_Verbindliche Aufgabe_.
Gib aus den Tagebucheinträgen unten den Abschnitt wortgetreu wieder, der mit "30.06.2001 The Italian" beginnt und sich bis einschließlich "it, is Marie." fortsetzt.

***** Ausgangstext *****

28.06.2001 Immer noch eine faszinierende Idee: Der regelmäßige Eintrag ins Tagebuch! Soll etwa dieser unterschwellige Zwang aufhören, der so beständig flüstert: Hast Du heute schon geschrieben? ... Ge...? ... Ge...? Ist sie heute bereits gelegen, Deine Hand, auf der grauhaarigen Matte vor der seit Jahrzehnten vernachlässigten Höhle? Brüllen sie, saugen sie gierig jetzt an Deinen Fingern? Nur Buchstaben?
29.06.2001 Was denkt eigentlich er, der sich aufrichtet, wenn er will, wenn's keiner fordert, und er, der sich verweigert, wenn alle nach ihm schreien, und was denken die, die schreien und dann den Kopf in den Sand stecken vor Scham und Feuchtigkeit, weil ihnen die Dinge in den Kopf wachsen wie hellauf lachende Schlingpflanzen ohne Anstand?
Ach, hätt' ich doch nicht geschrien!
30.06.2001 The Italian who went to Malta muß wieder auftauchen. Da bin ich mir sicher. Es wird wieder was zu lachen geben.
11.08.2001 ... die tägliche Lust! Was heißt das schon. Ravensburg, eine Stadt, in der nicht mit Wasser gekocht wird. Viel zu viele Tage sind verschwunden ohne Worte. Aber plötzlich gibt es Philadelphia, Pa.! Fällt herein wie ein silberner Vogel - like a silver bird -, kennt Harry Chapin und hat mich hoffentlich nicht angelogen.
Jetzt möchte ich nicht mehr darüber nachdenken, doch was bedeutet mir die tägliche Lust? Das nicht, auf jeden Fall: Lust ist Zeit und Zeit ist Geld und Geld ist Lust und Lust ist Zeit und Zeit ist ... Scheißdreck!
So einfach kehren sie bei uns nicht mal die Straßen!
21.08.2001 Der Namenstag meiner Tochter! It's my daughter's name-day! Anyway there is an elephant, the American dream elephant. A female elephant, her name, you know it, is Marie.
What else?
So ein Elephant kommt einfach rein, schaut Dich an, grüßt Dich, und Du bist gebannt, gefangen im Dunst seines Rüssels.

***** Angezeigte Zeilen *****

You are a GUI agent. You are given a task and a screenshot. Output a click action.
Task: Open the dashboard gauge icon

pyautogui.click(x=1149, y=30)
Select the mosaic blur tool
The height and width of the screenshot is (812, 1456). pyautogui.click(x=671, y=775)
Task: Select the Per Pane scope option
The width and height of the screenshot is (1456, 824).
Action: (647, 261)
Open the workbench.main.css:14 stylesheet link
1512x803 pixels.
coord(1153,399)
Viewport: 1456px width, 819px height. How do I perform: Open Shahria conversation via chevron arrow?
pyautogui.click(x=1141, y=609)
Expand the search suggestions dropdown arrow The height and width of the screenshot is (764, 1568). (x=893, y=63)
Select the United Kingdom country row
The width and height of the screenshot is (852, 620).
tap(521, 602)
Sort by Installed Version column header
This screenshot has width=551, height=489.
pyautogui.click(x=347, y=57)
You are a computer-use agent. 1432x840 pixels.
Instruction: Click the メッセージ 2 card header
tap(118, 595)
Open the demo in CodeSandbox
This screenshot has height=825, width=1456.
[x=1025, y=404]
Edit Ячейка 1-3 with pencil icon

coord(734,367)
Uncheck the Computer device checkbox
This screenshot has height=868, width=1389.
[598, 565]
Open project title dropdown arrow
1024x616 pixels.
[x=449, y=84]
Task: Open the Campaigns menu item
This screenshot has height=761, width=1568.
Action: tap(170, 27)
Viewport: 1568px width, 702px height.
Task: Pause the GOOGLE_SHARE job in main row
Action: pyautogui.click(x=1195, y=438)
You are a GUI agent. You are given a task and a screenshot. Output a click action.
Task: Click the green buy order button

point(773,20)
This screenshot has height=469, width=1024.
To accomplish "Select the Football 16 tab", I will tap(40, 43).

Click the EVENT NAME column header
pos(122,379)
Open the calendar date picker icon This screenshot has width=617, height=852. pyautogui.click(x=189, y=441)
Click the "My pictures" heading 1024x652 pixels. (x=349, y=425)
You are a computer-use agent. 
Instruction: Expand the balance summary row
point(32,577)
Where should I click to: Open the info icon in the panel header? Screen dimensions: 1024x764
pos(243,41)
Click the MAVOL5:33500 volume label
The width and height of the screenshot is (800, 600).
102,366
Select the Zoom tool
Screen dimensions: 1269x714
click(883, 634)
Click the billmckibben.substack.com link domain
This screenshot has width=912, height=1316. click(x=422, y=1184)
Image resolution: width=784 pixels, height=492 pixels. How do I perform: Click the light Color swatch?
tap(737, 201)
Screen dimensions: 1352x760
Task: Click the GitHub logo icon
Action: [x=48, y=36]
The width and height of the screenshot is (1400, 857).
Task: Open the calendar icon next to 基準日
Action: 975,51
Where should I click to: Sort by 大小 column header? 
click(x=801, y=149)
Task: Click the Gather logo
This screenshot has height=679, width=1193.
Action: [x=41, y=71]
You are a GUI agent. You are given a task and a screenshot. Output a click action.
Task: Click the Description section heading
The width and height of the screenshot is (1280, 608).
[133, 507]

*****

_Antwort unten_.
30.06.2001 The Italian who went to Malta muß wieder auftauchen. Da bin ich mir sicher. Es wird wieder was zu lachen geben.
11.08.2001 ... die tägliche Lust! Was heißt das schon. Ravensburg, eine Stadt, in der nicht mit Wasser gekocht wird. Viel zu viele Tage sind verschwunden ohne Worte. Aber plötzlich gibt es Philadelphia, Pa.! Fällt herein wie ein silberner Vogel - like a silver bird -, kennt Harry Chapin und hat mich hoffentlich nicht angelogen.
Jetzt möchte ich nicht mehr darüber nachdenken, doch was bedeutet mir die tägliche Lust? Das nicht, auf jeden Fall: Lust ist Zeit und Zeit ist Geld und Geld ist Lust und Lust ist Zeit und Zeit ist ... Scheißdreck!
So einfach kehren sie bei uns nicht mal die Straßen!
21.08.2001 Der Namenstag meiner Tochter! It's my daughter's name-day! Anyway there is an elephant, the American dream elephant. A female elephant, her name, you know it, is Marie.